**Given passage**:

At the heart of Kyoto lies Gion, the city’s most famous entertainment district and the center of its traditional arts. Michael Lambe takes us on a daytime tour of Gion’s most famous landmarks, shops and historic sites.
Yasaka-jinja Shrine, a spiritual lodestone at the heart of Kyoto, lies at the eastern edge of the Gion district – image © Michael Lambe
Gion is a traditional entertainment district lying north and south of Shijo Street, and stretching from the Kamo-gawa River in the west, as far as Yasaka-jinja Shrine in the east. Originally, this shrine was called Gion Shrine, and the entertainment area developed here to service its many pilgrims with food and drink.
Later, as kabuki drama became popular on the Gion district’s western edges, more sophisticated forms of entertainment were developed for the theater-goers, and so today Gion is known as Kyoto’s most famous geisha district. Packed with bars, restaurants and traditional teahouses, Gion is at its most atmospheric in the early evening, when the lanterns are lit and apprentice geisha will flit about the back streets on their way to their appointments. However, there is also a lot to see here during the day. Let’s take a walk and explore the shrines, temples and historic sites of Gion’s picturesque streets.
The Minamiza Kabuki Theater
We begin our walk by heading east on Shijo-dori Street from Gion-Shijo Station. Cross Kawabata-dori Street and nestled in the southeast corner of Shijo, just behind a popular noodle shop, you will find the magnificent Minamiza theater.

**Explore the material**:
**A.** In the passage on Gion, what was Yasaka-jinja Shrine originally called?
**B.** Restate the paragraph of the passage on Gion that begins "Gion is a traditional entertainment district" as a short bulleted list that preserves its main facts.

**Dataset extract**:
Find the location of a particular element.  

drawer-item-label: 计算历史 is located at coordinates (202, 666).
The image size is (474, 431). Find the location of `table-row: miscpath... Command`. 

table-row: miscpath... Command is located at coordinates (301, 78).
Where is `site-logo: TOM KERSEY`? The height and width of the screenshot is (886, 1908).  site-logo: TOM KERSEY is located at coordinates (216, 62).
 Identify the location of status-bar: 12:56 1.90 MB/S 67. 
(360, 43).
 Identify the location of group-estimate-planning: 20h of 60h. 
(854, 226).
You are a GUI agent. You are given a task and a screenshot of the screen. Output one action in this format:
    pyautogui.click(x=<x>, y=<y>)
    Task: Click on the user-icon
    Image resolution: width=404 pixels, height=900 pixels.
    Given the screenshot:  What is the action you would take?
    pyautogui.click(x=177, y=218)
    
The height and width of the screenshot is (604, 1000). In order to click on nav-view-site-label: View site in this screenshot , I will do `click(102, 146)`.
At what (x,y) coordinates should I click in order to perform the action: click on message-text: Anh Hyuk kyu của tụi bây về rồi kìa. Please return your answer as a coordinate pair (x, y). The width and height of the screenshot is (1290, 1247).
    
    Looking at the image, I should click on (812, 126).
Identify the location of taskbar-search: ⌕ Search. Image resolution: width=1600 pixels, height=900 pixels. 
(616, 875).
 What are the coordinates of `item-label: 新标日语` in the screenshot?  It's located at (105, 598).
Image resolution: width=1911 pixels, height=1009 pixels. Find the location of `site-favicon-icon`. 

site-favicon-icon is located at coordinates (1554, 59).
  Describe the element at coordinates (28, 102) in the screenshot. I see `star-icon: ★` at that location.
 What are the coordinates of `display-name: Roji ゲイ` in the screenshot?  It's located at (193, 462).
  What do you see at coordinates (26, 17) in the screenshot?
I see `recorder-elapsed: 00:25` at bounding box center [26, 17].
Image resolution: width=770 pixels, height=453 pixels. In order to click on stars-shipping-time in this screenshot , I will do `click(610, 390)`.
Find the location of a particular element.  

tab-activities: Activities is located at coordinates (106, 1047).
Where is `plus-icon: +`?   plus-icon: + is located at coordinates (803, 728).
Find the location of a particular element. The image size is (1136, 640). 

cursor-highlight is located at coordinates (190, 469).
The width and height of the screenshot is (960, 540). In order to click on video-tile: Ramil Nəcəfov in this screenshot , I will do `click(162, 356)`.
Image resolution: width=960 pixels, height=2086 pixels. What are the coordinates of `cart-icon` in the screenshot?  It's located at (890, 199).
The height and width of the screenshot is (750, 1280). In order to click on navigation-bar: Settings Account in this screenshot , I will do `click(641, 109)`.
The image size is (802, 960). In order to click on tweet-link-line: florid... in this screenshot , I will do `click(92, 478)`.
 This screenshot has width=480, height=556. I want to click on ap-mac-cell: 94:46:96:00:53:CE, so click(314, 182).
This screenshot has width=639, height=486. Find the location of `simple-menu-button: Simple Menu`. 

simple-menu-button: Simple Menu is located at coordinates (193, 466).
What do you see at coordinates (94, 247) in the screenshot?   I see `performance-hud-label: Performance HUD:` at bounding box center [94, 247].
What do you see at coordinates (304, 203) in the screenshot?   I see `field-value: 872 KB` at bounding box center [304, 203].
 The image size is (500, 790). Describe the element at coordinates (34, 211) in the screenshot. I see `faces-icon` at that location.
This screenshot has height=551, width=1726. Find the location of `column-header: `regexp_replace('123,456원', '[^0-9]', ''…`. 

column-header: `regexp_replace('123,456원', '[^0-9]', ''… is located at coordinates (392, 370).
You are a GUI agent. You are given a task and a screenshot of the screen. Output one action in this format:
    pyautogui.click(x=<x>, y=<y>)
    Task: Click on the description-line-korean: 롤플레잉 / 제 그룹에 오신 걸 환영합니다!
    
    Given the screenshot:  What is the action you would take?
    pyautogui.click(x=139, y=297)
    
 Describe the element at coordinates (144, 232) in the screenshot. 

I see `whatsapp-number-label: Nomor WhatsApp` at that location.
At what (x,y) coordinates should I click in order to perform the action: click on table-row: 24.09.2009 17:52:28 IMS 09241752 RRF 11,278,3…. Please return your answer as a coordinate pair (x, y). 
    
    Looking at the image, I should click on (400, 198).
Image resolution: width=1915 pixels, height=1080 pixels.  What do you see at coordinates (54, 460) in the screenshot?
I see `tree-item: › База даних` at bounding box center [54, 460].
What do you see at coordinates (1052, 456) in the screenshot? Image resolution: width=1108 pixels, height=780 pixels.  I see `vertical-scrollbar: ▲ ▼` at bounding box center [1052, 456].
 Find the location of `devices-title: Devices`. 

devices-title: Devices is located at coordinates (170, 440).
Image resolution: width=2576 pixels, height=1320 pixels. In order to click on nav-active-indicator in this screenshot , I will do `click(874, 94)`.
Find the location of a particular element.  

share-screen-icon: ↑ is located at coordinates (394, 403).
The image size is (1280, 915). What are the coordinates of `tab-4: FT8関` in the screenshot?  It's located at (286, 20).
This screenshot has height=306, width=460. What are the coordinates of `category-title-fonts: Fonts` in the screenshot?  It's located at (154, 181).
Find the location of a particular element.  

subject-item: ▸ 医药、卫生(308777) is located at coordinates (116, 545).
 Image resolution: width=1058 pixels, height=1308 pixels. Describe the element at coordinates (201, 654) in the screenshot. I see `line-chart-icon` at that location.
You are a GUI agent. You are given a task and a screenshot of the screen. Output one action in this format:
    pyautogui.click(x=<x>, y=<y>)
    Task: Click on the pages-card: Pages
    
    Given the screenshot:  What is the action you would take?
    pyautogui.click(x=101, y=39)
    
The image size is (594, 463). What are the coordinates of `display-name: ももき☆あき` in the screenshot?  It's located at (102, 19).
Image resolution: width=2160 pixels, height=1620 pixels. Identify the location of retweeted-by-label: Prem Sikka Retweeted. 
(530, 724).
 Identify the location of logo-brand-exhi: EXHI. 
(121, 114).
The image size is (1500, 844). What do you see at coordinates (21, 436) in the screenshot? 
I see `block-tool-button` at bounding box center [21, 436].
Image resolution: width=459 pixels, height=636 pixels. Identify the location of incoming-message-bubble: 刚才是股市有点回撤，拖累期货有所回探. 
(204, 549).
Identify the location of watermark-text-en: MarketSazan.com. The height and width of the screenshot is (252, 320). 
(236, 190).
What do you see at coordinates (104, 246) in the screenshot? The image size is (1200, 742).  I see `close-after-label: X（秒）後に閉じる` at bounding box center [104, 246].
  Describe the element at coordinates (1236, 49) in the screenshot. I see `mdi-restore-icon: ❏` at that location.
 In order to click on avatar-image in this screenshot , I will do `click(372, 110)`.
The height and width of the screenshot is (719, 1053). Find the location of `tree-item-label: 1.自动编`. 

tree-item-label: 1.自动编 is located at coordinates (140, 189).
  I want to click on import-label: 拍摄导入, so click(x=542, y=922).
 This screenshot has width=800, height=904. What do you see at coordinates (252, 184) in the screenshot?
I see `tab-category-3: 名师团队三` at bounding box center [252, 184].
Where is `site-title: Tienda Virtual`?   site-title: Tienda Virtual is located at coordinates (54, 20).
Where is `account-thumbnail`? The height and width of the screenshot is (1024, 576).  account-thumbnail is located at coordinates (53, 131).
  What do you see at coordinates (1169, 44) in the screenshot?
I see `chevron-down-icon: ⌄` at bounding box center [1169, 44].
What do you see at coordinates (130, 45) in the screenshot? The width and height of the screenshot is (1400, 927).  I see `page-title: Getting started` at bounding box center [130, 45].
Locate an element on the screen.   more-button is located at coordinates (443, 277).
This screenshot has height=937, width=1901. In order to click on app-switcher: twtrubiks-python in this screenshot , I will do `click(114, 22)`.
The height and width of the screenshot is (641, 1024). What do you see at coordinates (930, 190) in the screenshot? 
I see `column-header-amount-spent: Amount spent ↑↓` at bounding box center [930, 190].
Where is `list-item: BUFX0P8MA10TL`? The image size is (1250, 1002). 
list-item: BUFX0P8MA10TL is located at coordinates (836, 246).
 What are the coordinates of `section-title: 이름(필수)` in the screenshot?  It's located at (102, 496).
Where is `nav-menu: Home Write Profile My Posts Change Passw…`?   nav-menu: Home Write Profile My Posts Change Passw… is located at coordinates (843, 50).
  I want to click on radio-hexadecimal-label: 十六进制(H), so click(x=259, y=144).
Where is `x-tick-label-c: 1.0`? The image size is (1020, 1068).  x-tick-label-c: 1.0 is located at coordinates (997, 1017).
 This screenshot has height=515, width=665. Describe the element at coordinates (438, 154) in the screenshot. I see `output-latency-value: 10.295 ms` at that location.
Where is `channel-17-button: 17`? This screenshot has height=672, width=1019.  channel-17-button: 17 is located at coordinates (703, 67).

**Answers for this exercise**:
**A.** Gion Shrine.

**B.**
- Gion is a traditional entertainment district north and south of Shijo Street.
- It stretches from the Kamo-gawa River in the west to Yasaka-jinja Shrine in the east.
- The shrine was originally called Gion Shrine.
- The entertainment area developed to serve the shrine's many pilgrims with food and drink.